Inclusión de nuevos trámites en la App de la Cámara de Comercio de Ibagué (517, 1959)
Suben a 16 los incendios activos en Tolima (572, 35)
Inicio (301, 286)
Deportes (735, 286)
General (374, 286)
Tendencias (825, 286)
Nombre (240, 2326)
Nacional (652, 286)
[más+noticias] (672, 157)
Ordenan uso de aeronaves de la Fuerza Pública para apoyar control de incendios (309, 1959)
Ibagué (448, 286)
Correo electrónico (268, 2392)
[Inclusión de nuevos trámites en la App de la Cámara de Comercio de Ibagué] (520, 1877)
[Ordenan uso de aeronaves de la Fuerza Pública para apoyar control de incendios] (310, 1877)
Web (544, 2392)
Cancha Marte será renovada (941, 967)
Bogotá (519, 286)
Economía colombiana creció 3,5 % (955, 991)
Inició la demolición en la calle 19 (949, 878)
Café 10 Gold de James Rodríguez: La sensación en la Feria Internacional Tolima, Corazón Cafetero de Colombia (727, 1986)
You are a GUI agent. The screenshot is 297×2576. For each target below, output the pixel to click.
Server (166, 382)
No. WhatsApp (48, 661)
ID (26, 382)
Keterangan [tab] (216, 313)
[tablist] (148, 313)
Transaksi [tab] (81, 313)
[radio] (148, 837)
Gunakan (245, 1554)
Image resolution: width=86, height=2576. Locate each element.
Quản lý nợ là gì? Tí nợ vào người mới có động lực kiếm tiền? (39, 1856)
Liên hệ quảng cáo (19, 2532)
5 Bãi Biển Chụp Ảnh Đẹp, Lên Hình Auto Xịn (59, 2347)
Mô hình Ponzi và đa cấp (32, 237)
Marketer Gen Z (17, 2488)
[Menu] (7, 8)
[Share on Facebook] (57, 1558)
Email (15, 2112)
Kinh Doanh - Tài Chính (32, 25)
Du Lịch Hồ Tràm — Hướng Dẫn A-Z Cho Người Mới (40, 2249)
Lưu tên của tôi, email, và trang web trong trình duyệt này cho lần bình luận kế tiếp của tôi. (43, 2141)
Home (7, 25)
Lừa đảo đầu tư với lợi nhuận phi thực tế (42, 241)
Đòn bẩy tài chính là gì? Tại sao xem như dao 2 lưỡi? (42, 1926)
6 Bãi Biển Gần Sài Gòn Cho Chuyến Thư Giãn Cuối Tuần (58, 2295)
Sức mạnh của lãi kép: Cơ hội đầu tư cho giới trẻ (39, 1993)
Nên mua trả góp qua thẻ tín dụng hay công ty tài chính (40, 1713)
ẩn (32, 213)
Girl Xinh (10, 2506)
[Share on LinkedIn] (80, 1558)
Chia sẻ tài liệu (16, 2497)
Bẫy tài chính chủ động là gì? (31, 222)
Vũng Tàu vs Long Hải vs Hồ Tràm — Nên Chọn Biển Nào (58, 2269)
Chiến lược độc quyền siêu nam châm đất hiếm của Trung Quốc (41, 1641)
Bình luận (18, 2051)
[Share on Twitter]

---

▸ What to produce: Return word for word the lines above from the line with "incendios (309, 1959)" to the line with "Inició la demolición", including both and leaving out all others.

▸ Worked solution:
Ordenan uso de aeronaves de la Fuerza Pública para apoyar control de incendios (309, 1959)
Ibagué (448, 286)
Correo electrónico (268, 2392)
[Inclusión de nuevos trámites en la App de la Cámara de Comercio de Ibagué] (520, 1877)
[Ordenan uso de aeronaves de la Fuerza Pública para apoyar control de incendios] (310, 1877)
Web (544, 2392)
Cancha Marte será renovada (941, 967)
Bogotá (519, 286)
Economía colombiana creció 3,5 % (955, 991)
Inició la demolición en la calle 19 (949, 878)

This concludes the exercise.